Mr. Lohoefer’s views are complicated. He is a Republican who believes all Americans should be guaranteed good health care. He is a medical worker of a mixed mind on masks. He is deeply skeptical about the effectiveness of plexiglass barriers — and even more suspicious of the policymaking logic that made them so pervasive.
Over all, he thinks the reaction to the virus was “overkill,” but he also thinks Mr. Trump was wrong to suggest it was “nothing to worry about.”
”He did a terrible job,” Mr. Lohoefer said of Mr. Trump’s handling of the pandemic. “But everybody did a terrible job.”
As the virus spread across her facility, Ms. Frazier, the caretaker who witnessed dozens of deaths, said she would see Mr. Trump on television without a mask and grow frustrated. And although she has voted for Republicans and had been a fan of Mr. Trump’s when he was on reality television, she began to blame his cavalier response for her worsening situation at work.
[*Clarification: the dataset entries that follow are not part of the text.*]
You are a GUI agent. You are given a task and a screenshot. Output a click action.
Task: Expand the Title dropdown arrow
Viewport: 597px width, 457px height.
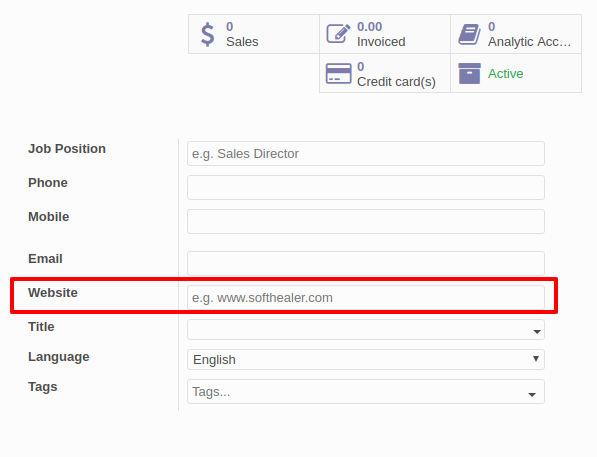point(537,332)
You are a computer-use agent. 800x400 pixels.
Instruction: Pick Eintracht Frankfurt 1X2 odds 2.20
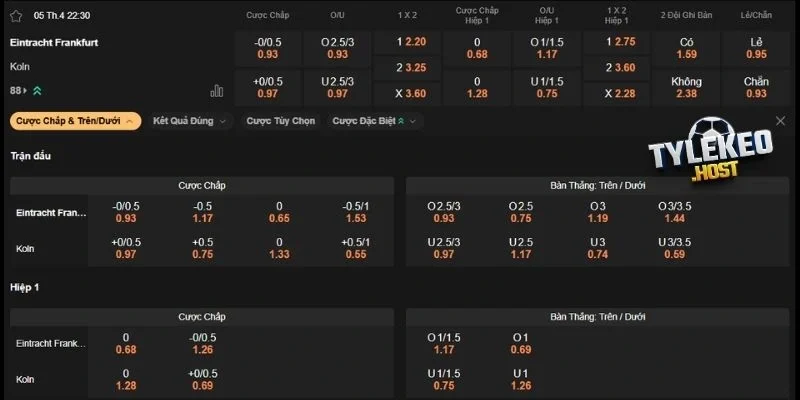pyautogui.click(x=412, y=42)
Americans, she came to believe, would not act until the virus affected them personally.
“If we want to make America great again, then we need to change the political face of our country,” she said, noting that she has made a point of discussing her view of Mr. Trump with Republican friends. Ms. Frazier said she would vote for Mr. Biden somewhat begrudgingly, mostly as a vote against Mr. Trump.
“I can’t even tell this story without having a tear coming down my face,” she added. “How can you, as the leader of our country, stand in front of our thousands and not show emotion?”
Ms. Frazier began to cry as she recalled her final moments in April with a resident with whom she had built a rapport over several years.
During better times, the woman assumed the role of floor matriarch. She was “sassy,” and would tell you “exactly what she felt,” Ms. Frazier said. Sometimes, when she had a spare moment during her shift, Ms. Frazier would pop by and say “Hey, beautiful!” — and the woman would beam.
But as Ms. Frazier put it, the virus “took her smile away.” Restrictions kept the woman’s family away. She lost weight — almost “half her body size,” Ms. Frazier said. A grim thought crossed her mind: She might be one of the last people the woman would see before she died.
Eventually, hearing her friend’s cries for care became too much. Ms. Frazier couldn’t help herself. She broke the rules.
“I took my gloves off and held her hand without the gloves,” Ms. Frazier said. “I knew she would pass then, and I did not want her to pass without having human touch.”